## AUSGEWÄHLTER TEXTAUSZUG
......
Vielleicht spare ich mit diesem Posting jemandem mal ein wenig Zeit bei der Fehlersuche.

-andreas

----------

## TheSmallOne

Viel interessanter wäre es aber zu erfahren, wie man es verhindern kann, dass diese Regeln automatisch angelegt werden.

----------

## Qubit

75-persistent-net-generator.rules löschen.

Qubit

----------

## return13

ohja - den Spaß hat ich auch.....

----------

## TheSmallOne

 *Qubit wrote:*   

> 75-persistent-net-generator.rules löschen.

 

Ist das nciht irgendwie eine ziemlich Holzhammermethode da einfach so eine Datei zu löschen? ich dachte eher an etwas sanfteres, wie z.B. eine Konfigurationsoption irgendwo.

Zumal die von die angegebene Datei ja nicht wirklich dafür verantwortlich ist, dass diese Datei unter /etc/udev/rules.d/ entsteht. Die wird erst beim Herunterfahren von /lib/rcscripts/addons/udev-stop.sh angelegt, was m.E. eher der Punkt wäre, an dem man ansetzen müsste.

----------

## DarKRaveR

Ein anderer (von mir bevorzugter) Ansatz ist es immer eigene udev rules für die Netwerkkarten zu machen. Ich bevorzuge symbolische Namen, insbesondere bei mehreren Netzen etc. eine gute Möglichkeit den Überblick zu behalten. Gewöhnt man sich das an bei ner Portierung auf neue Hardware läuft man nicht Gefahr das etwas 'dazwischenfunkt'.

Ums mal auf ein Beispiel (Router) zu bringen: Ein Interface bekommt den Name Uplink, die anderen Netznamen/Gebäudenamen etc. - Ist einfach komfortabler, falls man auch mal Karten umsteckt und man muß nicht immer nach dem richtigen eth* suchen   :Wink:  .

----------
......
## DATENBLOCK
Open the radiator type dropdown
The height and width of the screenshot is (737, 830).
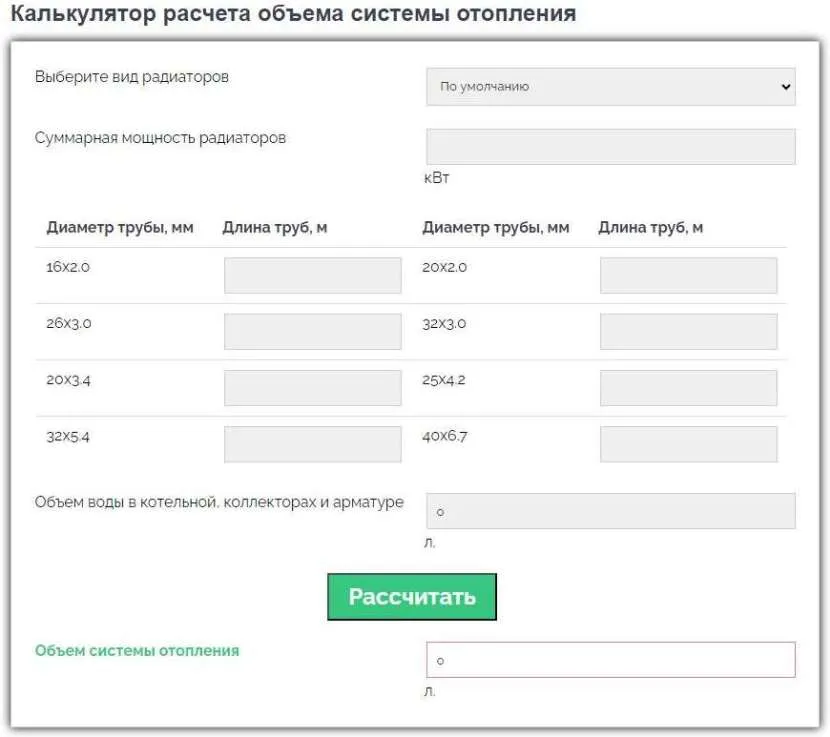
......
## AUFGABEN
[A] Welches Skript legt laut dem Forumsauszug die Datei unter /etc/udev/rules.d/ beim Herunterfahren an?
[B] Schreiben Sie aus dem Forumsauszug den Abschnitt von „ohja - den Spaß“ bis „eine Konfigurationsoption irgendwo.“ wortgetreu ab.

## LÖSUNGEN
[A] /lib/rcscripts/addons/udev-stop.sh

[B]
ohja - den Spaß hat ich auch.....

----------

## TheSmallOne

 *Qubit wrote:*   

> 75-persistent-net-generator.rules löschen.

 

Ist das nciht irgendwie eine ziemlich Holzhammermethode da einfach so eine Datei zu löschen? ich dachte eher an etwas sanfteres, wie z.B. eine Konfigurationsoption irgendwo.